Finding a Habitable Planet
- First Posted: Oct 21 2010 08:15 AM
- Updated: 1 day ago
As the world excitedly speculates about the possibility of life on Gliese 581g, researchers are still trying to confirm the planet's existence.
On September 30, a U.S.-based team of researchers led by Steven Vogt, reported that they had discovered a habitable planet around another star. The obscurely named Gliese 581g supposedly sits at just the right distance – in the so-called habitable zone – from its star to possibly have liquid water on its surface. Think Goldilocks: not too cold, not too hot, but just right.
But two weeks later, questions about the so-called discovery are beginning to surface. Is there really a planet there, or is it just a remarkable coincidence of noise in their data?
Gliese 581g is actually the sixth planet reported in the Gliese 581 system. All the planets are packed in close to the system’s central star (a picture can be seen here). In fact, the reported Gliese 581g takes only 37 days to orbit its star (which means that in Gliese 581g “years,” you‘re ten times older than in Earth years).
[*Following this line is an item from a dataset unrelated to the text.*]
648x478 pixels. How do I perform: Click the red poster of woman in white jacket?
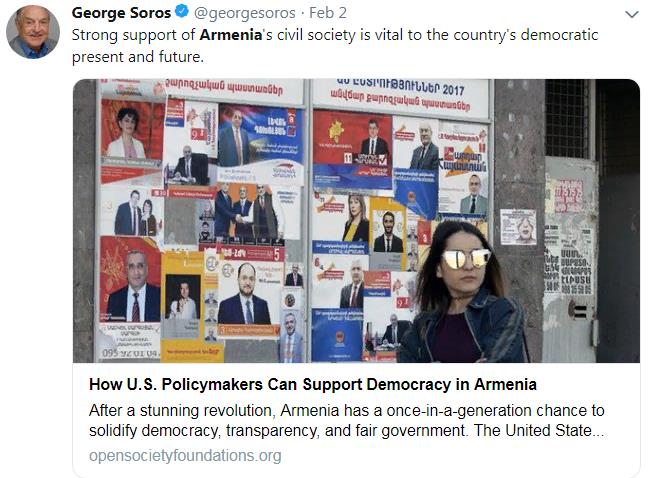[x=131, y=131]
So why has the star’s existence proven so difficult to confirm? First, it’s incredibly hard to see planets around other stars. Think of trying to see a glow worm in front of 100 of the world’s brightest lighthouses. This method of detecting stars – “direct imaging” – is in its infancy, although Canadians are leading the way. But of the 492 planets we’ve discovered so far, the vast majority have been found using one “indirect“ technique in particular, rather unromantically known as the “radial velocity method.”
The mutual attraction between planets and stars makes both of them orbit around a common point – the so-called barycentre of the system. For the planet, the orbit is very large, while for the star, it’s tiny. For the Sun-Earth system, for example, the Sun's orbit around the barycentre is only 0.06 per cent the radius of the Sun. However, that small movement is enough to make the star appear to “wobble.” It’s this type of motion that we can detect with high-precision measurements
But if a number of planets orbit around a star all the different tugs act together. The motion of the star thus becomes very complex. While there are analysis techniques to separate each of the tugs, you need good data and lots of it. In Gliese 581g’s case it took observations over 11 years, and a combination of data taken with one of the Keck telescopes and also from the HARPS (High Accuracy Radial Velocity Planet Searcher) instrument in Chile.
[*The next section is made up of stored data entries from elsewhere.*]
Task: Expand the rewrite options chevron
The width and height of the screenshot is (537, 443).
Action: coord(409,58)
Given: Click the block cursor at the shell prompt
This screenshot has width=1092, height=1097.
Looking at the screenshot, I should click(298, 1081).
The problem of picking out orbits in this data is a bit like listening for a single note in a noisy crowded room. You have to filter out the noise, but you can’t do it perfectly, and sometimes noise will mimic what you are trying to detect.
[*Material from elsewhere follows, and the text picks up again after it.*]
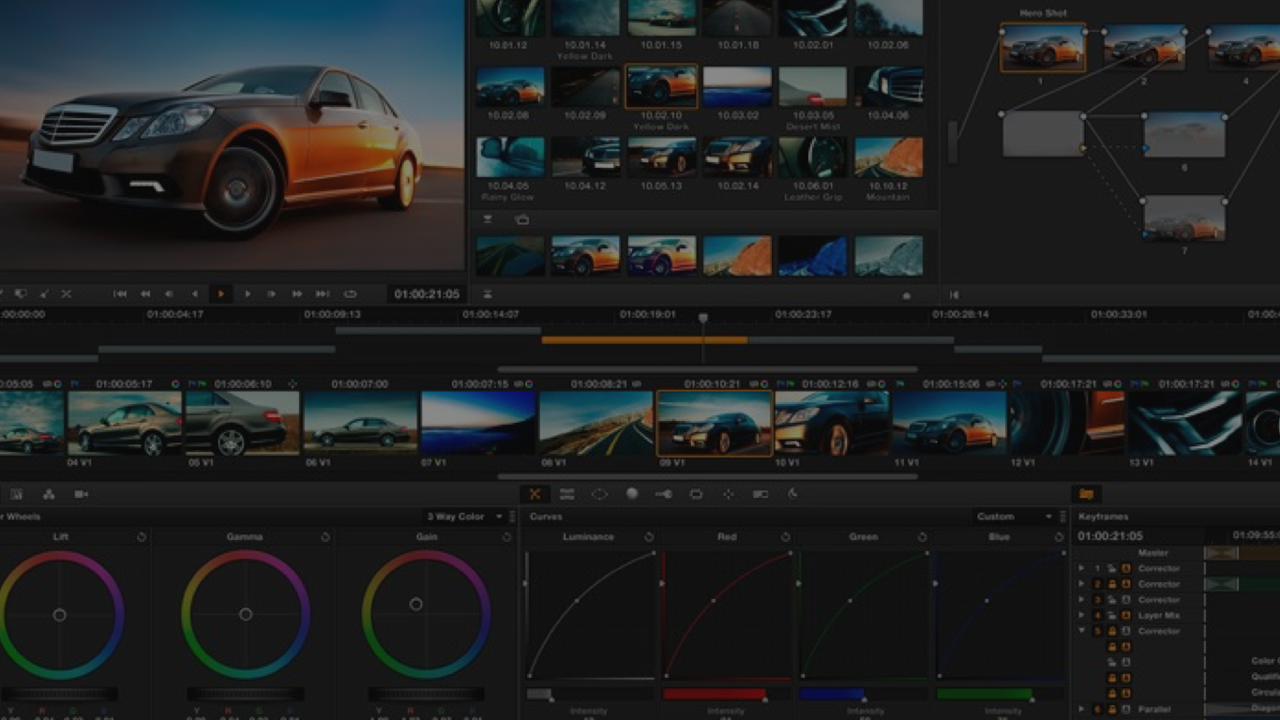1280x720 pixels.
Task: Open the Curves palette icon
Action: [x=535, y=494]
Last week some of the best minds in the field of extrasolar planets were in Torino, Italy for a symposium of the International Astronomical Union. And the experts asking were asking: “Is there enough data to make the 581g claim?” Members of the HARPS research group, who contributed some of the data used in the Vogt et al study, say they cannot confirm the results of that study in their data. But that doesn’t mean it isn’t there.
Also questions about the certainty of the initial result have been raised. In a paper published in 2008, led by the brilliant Andrew Cumming of McGill University, a test to determine the possible inaccuracy of data was outlined: the “false alarm probability.” Using this number, planet-hunters can estimate the likelihood that their discovered planet is real, or a production of noise in their data. Some experts have questioned whether Vogt et al underestimated the false alarm probability.
Given the prestige associated with finding the first potentially habitable planet outside the solar system it is no surprise that so much hype has surrounded this possible discovery. Vogt even got flak for saying he was “100 per cent certain there is life” on Gliese 581g. That statement, probably given under “duress" of journalists' questioning, does seem inappropriate in retrospect. How can you be certain there is life if you aren’t even 100 per cent sure the planet is there?
For the moment, exoplanet.eu, an official encyclopedia of exoplanets, has placed Gliese 581g in its “unconfirmed” category. There’s little doubt this uncertainty will ensure telescopes will revisit Gliese 581 over the coming months and years. Only more data will solve this problem.
It’s hard to believe only 15 years ago we didn’t know of any planets around other stars. Now we seem to find them wherever we look. But to borrow the language of gold prospecting, Gliese 581g could turn out to be a flash in the pan.